UEFA.com selects the highlights of a season in which FC Barcelona triumphed, the record books were continually rewritten and for once a goalkeeper thwarted Lionel Messi (if in vain).

UEFA Champions League 2014/15: the best photos ©Getty Images
Watch: Iniesta on Barcelona triumph

Team: FC Barcelona
With Luis Enrique in his first season in charge, Barcelona enjoyed a quite remarkable campaign. By overcoming Juventus 3-1 on Saturday, they became the first club to complete the treble of European Cup, league and domestic cup twice. Their story had a number of fascinating chapters, from Lionel Messi catching all-time top marksman Raúl González, the attacking brilliance of the Neymar-Messi-Suárez trident and Xavi Hernández waving goodbye after 151 appearances to Andrés Iniesta winning a fourth final. "We are the best, as we've shown both with our results and style of play," Gerard Piqué told UEFA.com. Fair comment.

Luiz Adriano on records

Player (group stage): Luiz Adriano (FC Shakhtar Dontesk)
Not all the records that toppled this season went to a certain Argentinian and a striker from Portugal. The latter, Cristiano Ronaldo, scored a group-stage best nine last term; Luiz Adriano matched it within 12 months. Even more incredibly, eight of the nine goals came in a fortnight.

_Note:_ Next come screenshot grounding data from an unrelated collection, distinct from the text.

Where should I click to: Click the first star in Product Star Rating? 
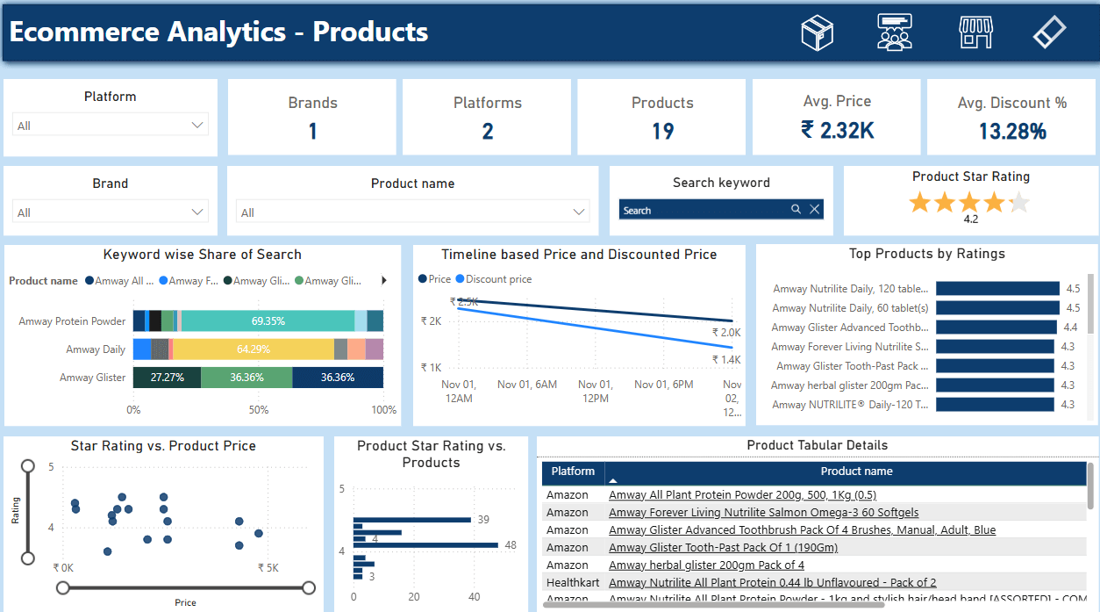pyautogui.click(x=919, y=202)
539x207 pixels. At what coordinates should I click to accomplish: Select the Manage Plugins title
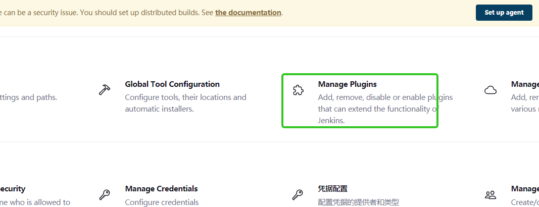point(348,84)
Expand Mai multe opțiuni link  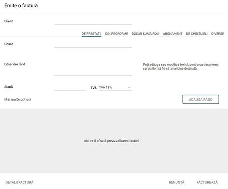(x=18, y=100)
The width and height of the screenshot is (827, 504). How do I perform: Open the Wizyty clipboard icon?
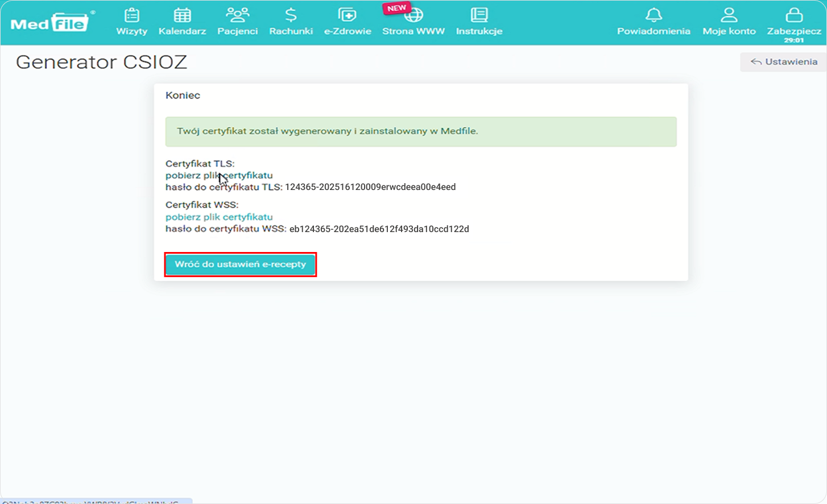(131, 15)
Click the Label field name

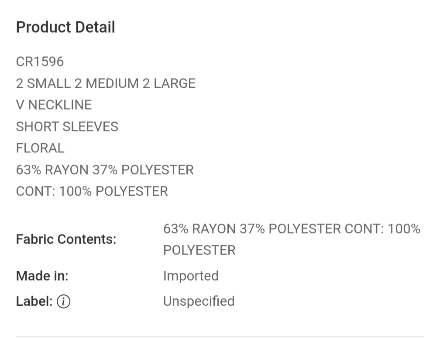tap(34, 301)
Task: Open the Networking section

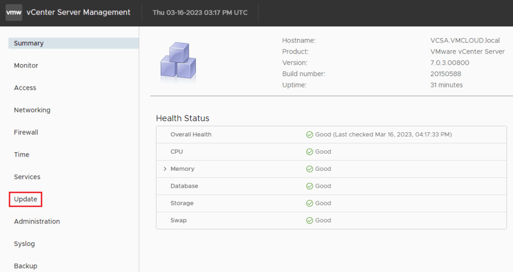Action: pos(32,110)
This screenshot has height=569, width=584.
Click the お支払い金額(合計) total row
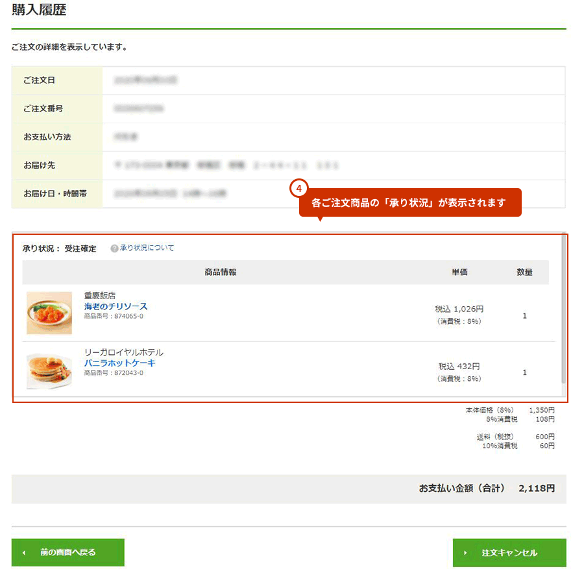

The Brazilian had already struck in Shakhtar's 2-2 home draw with FC Porto, a result that left the Pitmen trailing FC BATE Borisov in Group H. No matter – Shakhtar travelled to Belarus and won 7-0. Adriano's five strikes equalled Messi's single-game competition record, four coming in an unprecedented six-goal first-half haul. That was not all, as two weeks later Adriano registered a hat-trick in a 5-0 home defeat of BATE. That was matchday four – not until the semi-finals did Messi and Ronaldo overtake Luiz Adriano's total.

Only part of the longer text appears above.